What to work on: Can you write out the records as a numbered list, starting with the line that contains "Given: Open the" and going on through the end of the records, skipping blank lines and leaving out the pictures?

The data:
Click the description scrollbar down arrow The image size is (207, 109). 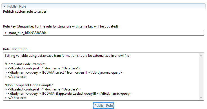[201, 98]
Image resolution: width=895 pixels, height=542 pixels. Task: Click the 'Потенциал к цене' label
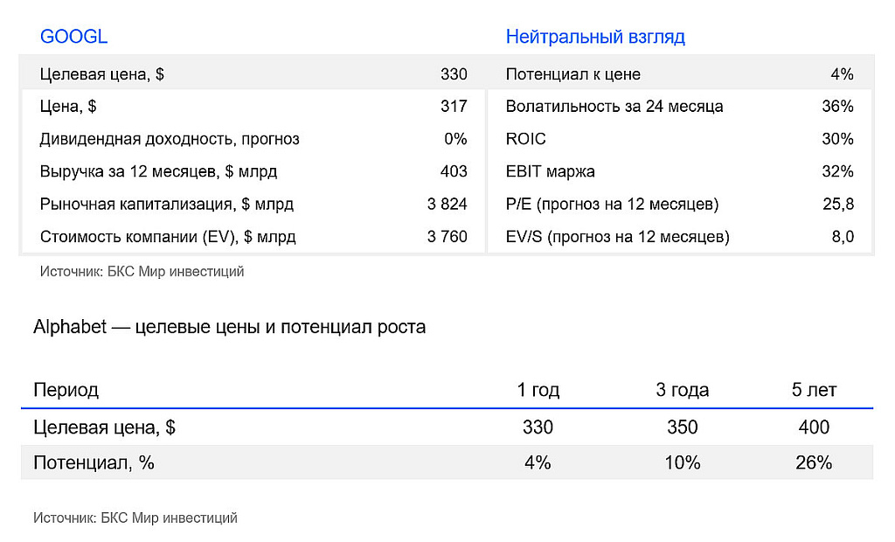572,74
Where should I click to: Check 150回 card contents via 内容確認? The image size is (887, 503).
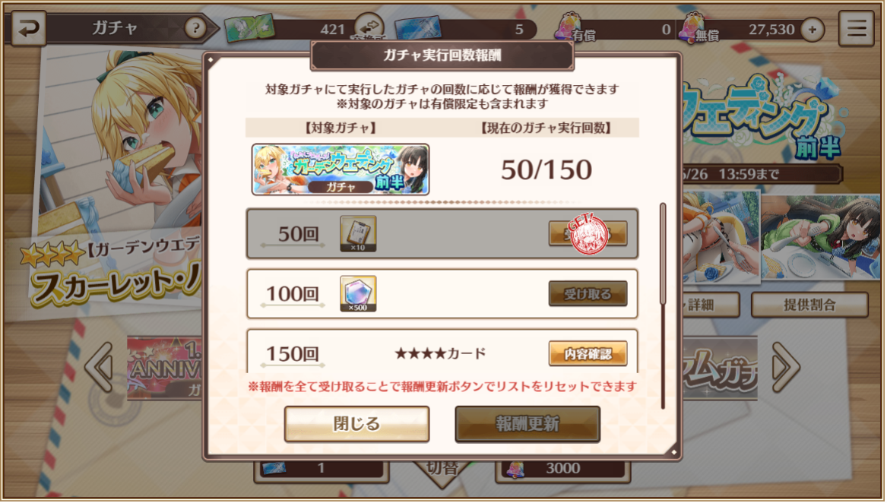[x=588, y=353]
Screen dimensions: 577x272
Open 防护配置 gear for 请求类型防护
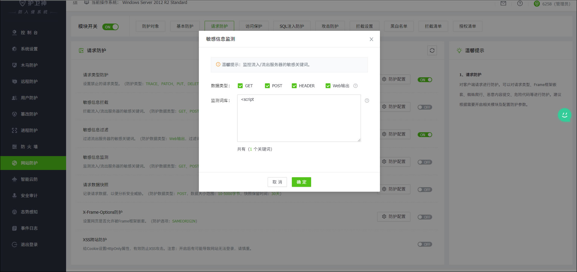pyautogui.click(x=394, y=79)
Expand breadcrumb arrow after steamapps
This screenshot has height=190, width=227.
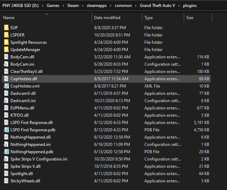[110, 6]
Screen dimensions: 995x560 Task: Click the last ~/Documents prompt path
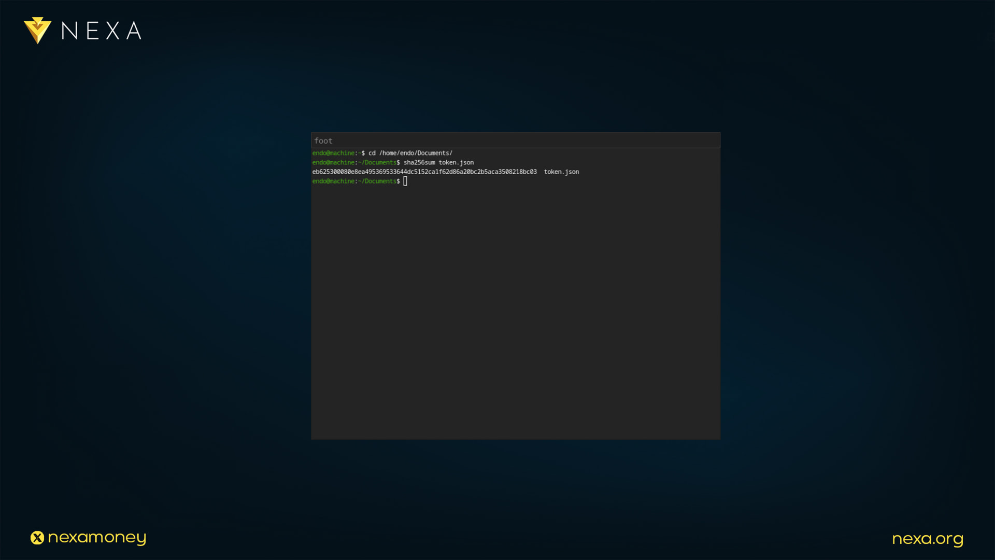coord(377,181)
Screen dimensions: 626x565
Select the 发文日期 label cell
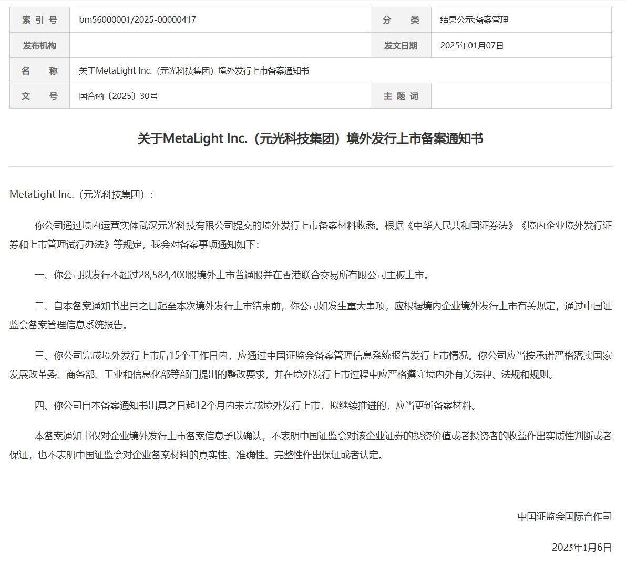[401, 45]
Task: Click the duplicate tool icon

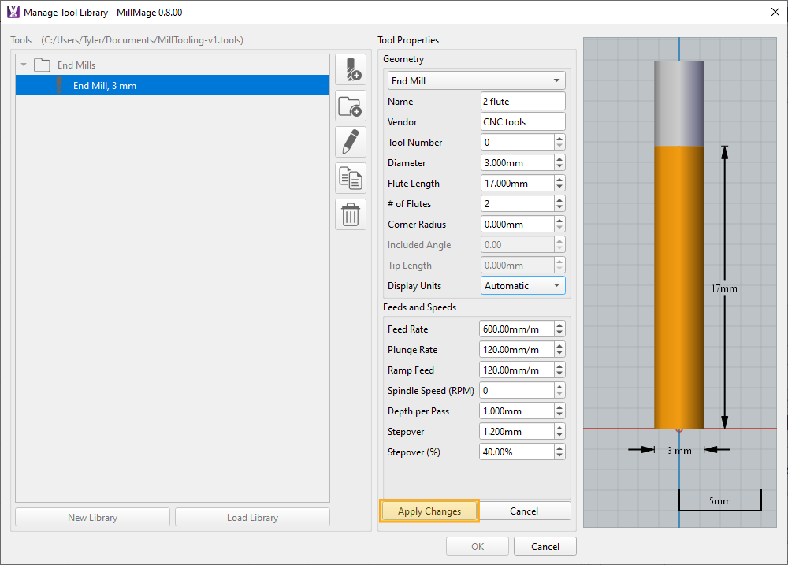Action: tap(351, 178)
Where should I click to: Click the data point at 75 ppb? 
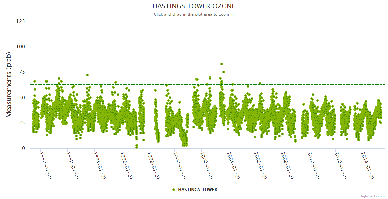224,72
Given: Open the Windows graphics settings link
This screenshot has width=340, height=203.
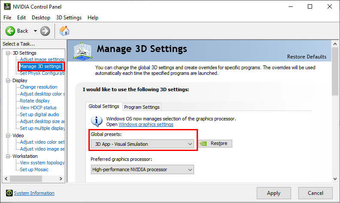Looking at the screenshot, I should 146,125.
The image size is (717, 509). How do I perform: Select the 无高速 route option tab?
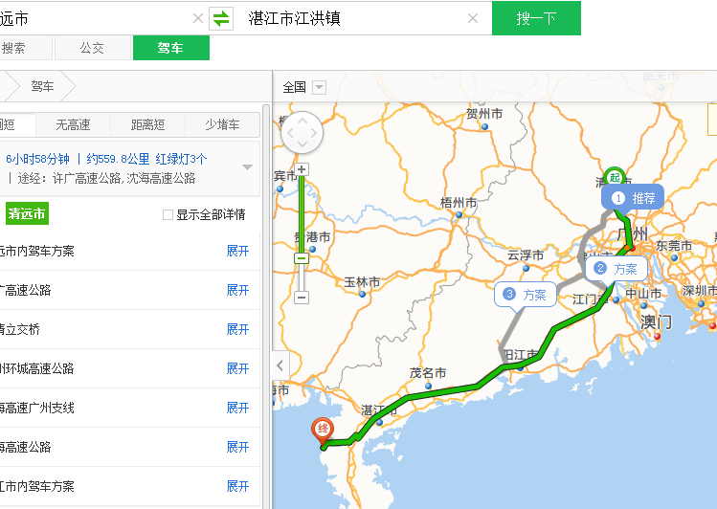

Solution to the exercise:
1. Given: Open the Windows graphics settings link
2. This screenshot has width=340, height=203.
3. Looking at the screenshot, I should 146,125.
4. The image size is (717, 509). How do I perform: Select the 无高速 route option tab?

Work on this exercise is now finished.